Hmm.. I went onto that website and I paid 100 more. But are NI contributions not for pensions etc?
No. NI is a tax the same as normal income tax. The amount you pay is not ring fenced for your pension or any other benefit entitlement. They are based on how many months of contribution you make, not the actual amount, so thinking about it, being paid 6 months in one go, rather than say a smaller amount per month for six months, means you've lost 5 months of contributions. Hmmm
JellyBabiesSaveLives · 21/10/2021 23:05

NI is an outdated system. They should abolish it and increase the tax rates, but they won’t.

If you have two part-time jobs, you pay less NI because you can earn 184 a week in each job before you pay NI.

Tiredtiredtired100 · 21/10/2021 23:12

@GrandTheftWalrus so £100 a year every year that you work. To me it’s just not fair that you pay more for “perk” of being a zero-hours worker when someone on a permanent contract pays less and also gets better sick pay, maternity benefits etc.

OP posts:
Tiredtiredtired100 · 21/10/2021 23:13

@JellyBabiesSaveLives I agree, but if they’re not going to abolish it they should at least make it fair.

OP posts:
HowToMurderYourLife · 21/10/2021 23:22

You're bang on @Tiredtiredtired100 but most people seem unable to understand it. I've noticed that my NHS (below inflation) "payrises" always paid and backdated about 6 months into the relevant year. The extra NI on a workforce as large as the NHS must be a significant sum.

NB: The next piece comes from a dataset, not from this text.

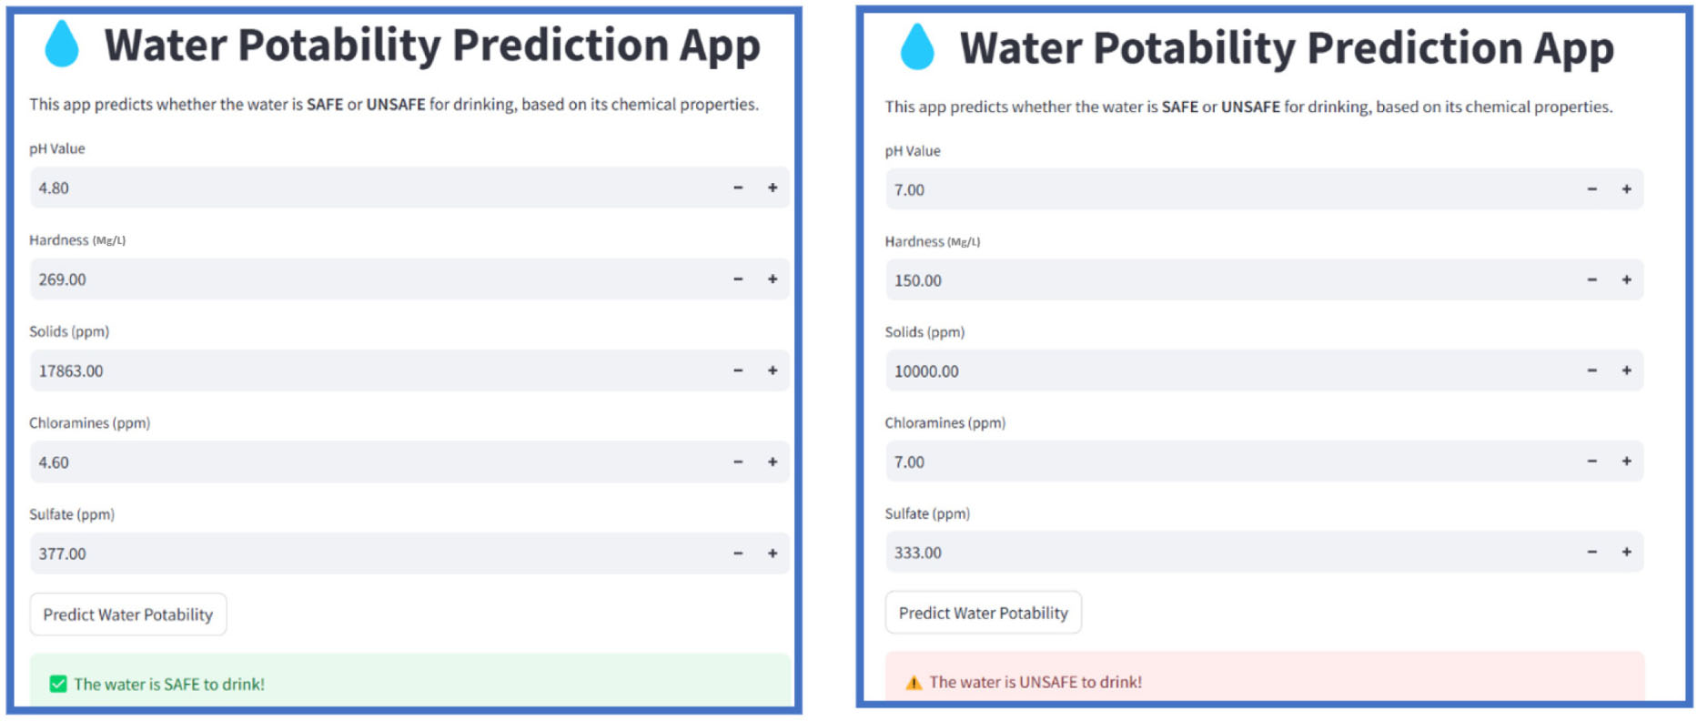
Task: Click the green checkmark icon in SAFE message
Action: (58, 684)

In the past my NI was calculated wrongly, it is virtually impossible to get back. Once the money is paid you are out of luck and pocket.

But someone here will know someone who thinks zero hours contracts are great so screwing over many workers is only fair

GrandTheftWalrus · 22/10/2021 07:35

I'm on maternity leave right now and I'm getting the exact same as I did when I worked full time when I had my older dd. 6 weeks 90% pay then the rest smp with the last 3 months unpaid.

I know however I am lucky as a friend hadn't worked enough and only got maternity allowance for 6 months. Another friend isn't getting anything.